For foreign visitors to Japan, the Arts Council Tokyo organizes hands-on workshops at the Tokyo Metropolitan Edo-Tokyo Museum in Tokyo’s Ryogoku (workshops on Japanese traditional entertainment on Saturdays) and at the Asakusa Culture Tourist Information Center (Japanese traditional performing arts on Sundays). Visitors can view and try authentic traditional arts directly, learning about them in a short time.
Wearing hakama, a traditional Japanese formal skirt worn over a kimono, Michiyo Kagami’s performances started with an explanation of the meaning of Daikagura.
It is reputed to have begun more than 1,000 years ago with the purpose of serving as a talisman for people, chasing away evil on behalf of the grand Shintoism shrines. Daikagura was originally a sacred and serious performance. The Shishimai lion dance, also performed to expel bad luck, may be a bit more familiar.
Japanese people can easily relate it to religious roles. However, foreigners especially from the West see it as a form of juggling, rather than a religious ritual.

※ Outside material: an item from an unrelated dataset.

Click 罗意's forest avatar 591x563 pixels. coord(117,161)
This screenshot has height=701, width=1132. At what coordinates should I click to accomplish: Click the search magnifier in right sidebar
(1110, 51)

So, she explained simply, saying as you smile, good luck will come.
Gokai Chawan or five-storey building builds a tower using sticks, two balls, teacups on a board, while she holds the arrangement in her mouth.
The visitors gave a big round of applause.
All the visitors were given a thin paper tape. They were requested to fold it vertically, and put it on their chin and keep there as long as possible. This is called kamitate, or standing paper.
To keep it straight, visitors moved back and forth. The key point is to be able to see the top of the paper tape. Three volunteers out of all the visitors took part in the competition. David from Hungary, who was in Tokyo with his friends for the first time, was the winner. They joined this program and thought they were very lucky because it was a very rare chance to enjoy an authentic traditional program first-hand.
Visitors enjoyed performances by Michiyo during the 30-minute program.